Decision on new GSK plant location to come soon
The wait for the big pharmaceutical manufacturing decision in the U.K. is nearing an end. GlaxoSmithKline ($GSK) officials will decide by summer on which of four U.K. locations will be the site of a new biopharmaceutical plant that is part of a promised £500 million investment in GSK's home country, reports The Northern Echo.
It will be the first plant GSK has built in the the U.K. in 30 years. It was one of several promises made by the U.K.'s largest pharmaceutical company after the government offered so-called "patent box" legislation that would, beginning in 2013, cut to 10% the corporate tax rate on profits from products invented in the U.K.
GSK also has said it will launch a £50 million U.K. venture capital fund focused on investments in early-stage healthcare companies and spinoffs from U.K. universities. GSK has an existing fund that has invested more than $600 million in biotech companies, but through 2010, 70% of those investments had been made in U.S. companies.
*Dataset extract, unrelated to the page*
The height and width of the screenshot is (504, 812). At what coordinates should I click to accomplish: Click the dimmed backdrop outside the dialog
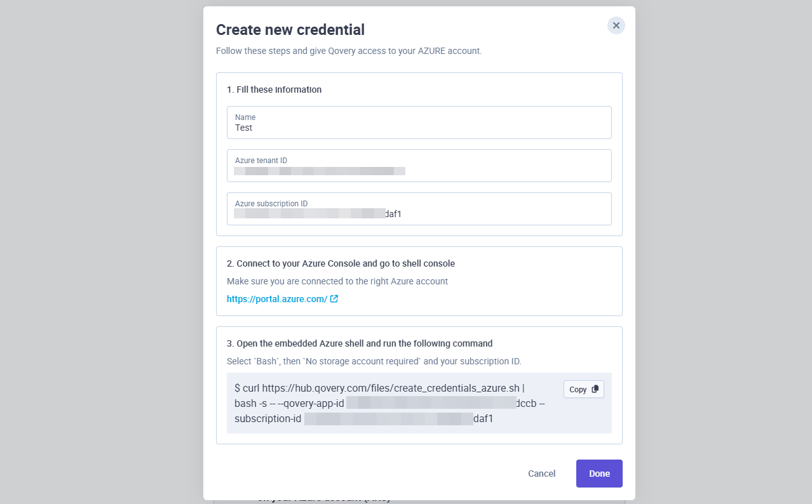point(95,254)
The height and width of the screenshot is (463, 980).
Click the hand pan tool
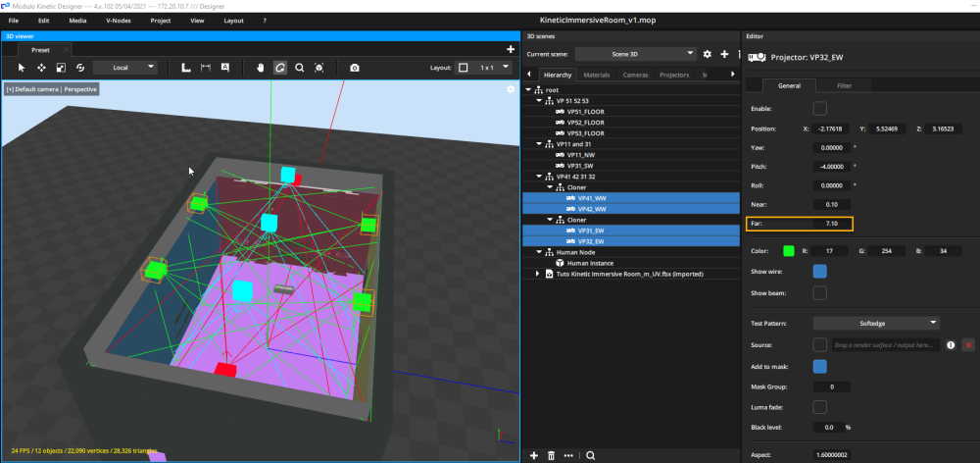(x=260, y=68)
Additionally GSK said the tax break would "lead to the construction of a new facility at the University of Nottingham focused on the development of 'green chemistry' technology."
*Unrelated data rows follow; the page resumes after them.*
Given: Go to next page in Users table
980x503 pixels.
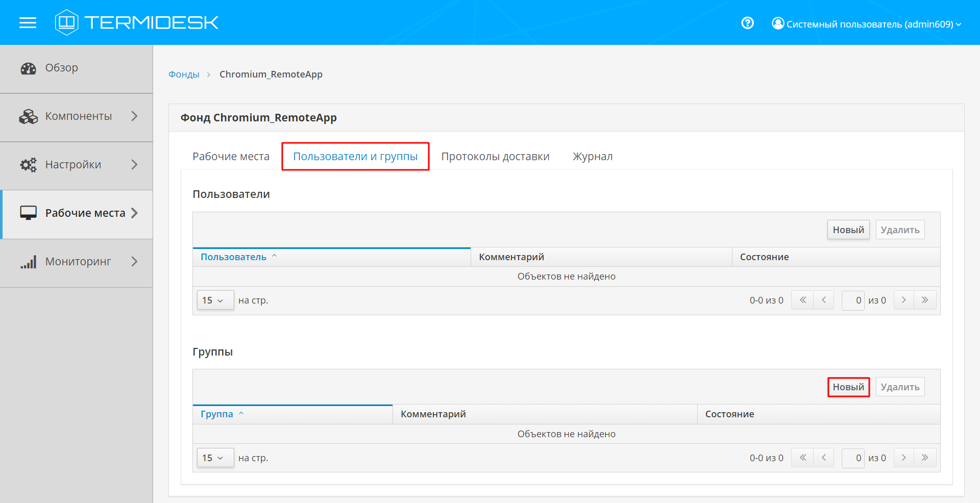Looking at the screenshot, I should tap(903, 300).
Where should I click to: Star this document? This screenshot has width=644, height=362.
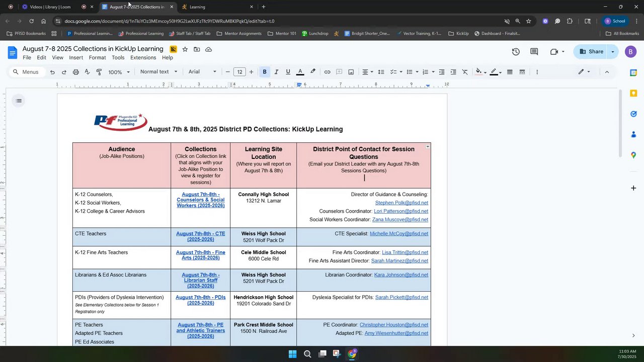tap(185, 49)
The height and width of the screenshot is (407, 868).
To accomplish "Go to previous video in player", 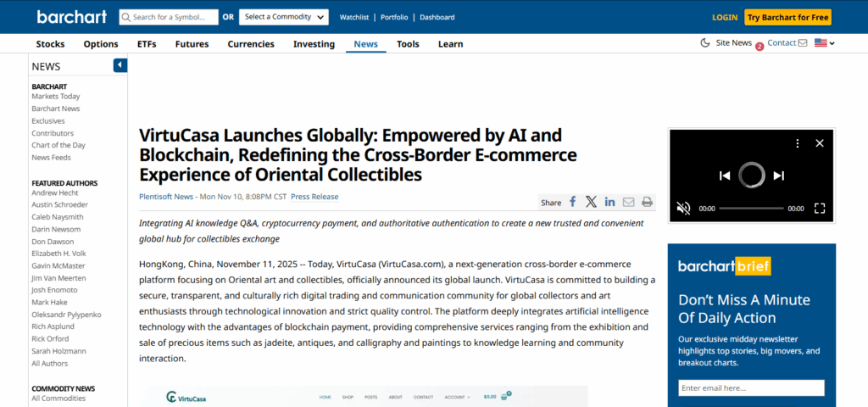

The four GSK locations vying for the new plant--as well as an expected 1,000 new jobs--are Ulverston and Barnard Castle, County Durham, in England and Irvine and Montrose in Scotland. The Scottish government has sweetened the pot by creating an Enterprise Zone in Irvine that would reduce local taxes and streamline the planning process if GSK selects that site.
When it started the process, GSK pointed out that a project like this can take 7 years or more from conception to commercial production.
The project is highly anticipated in a country that has lost thousands of pharmaceutical jobs over the years. Labor unions representing workers at facilities owned by London-based AstraZeneca, ($AZN), the U.K.'s second-largest pharma company, went on the offensive last week after that company announced plans to eliminate 7,300 jobs. The company did not say how much of the burden would fall on plants there.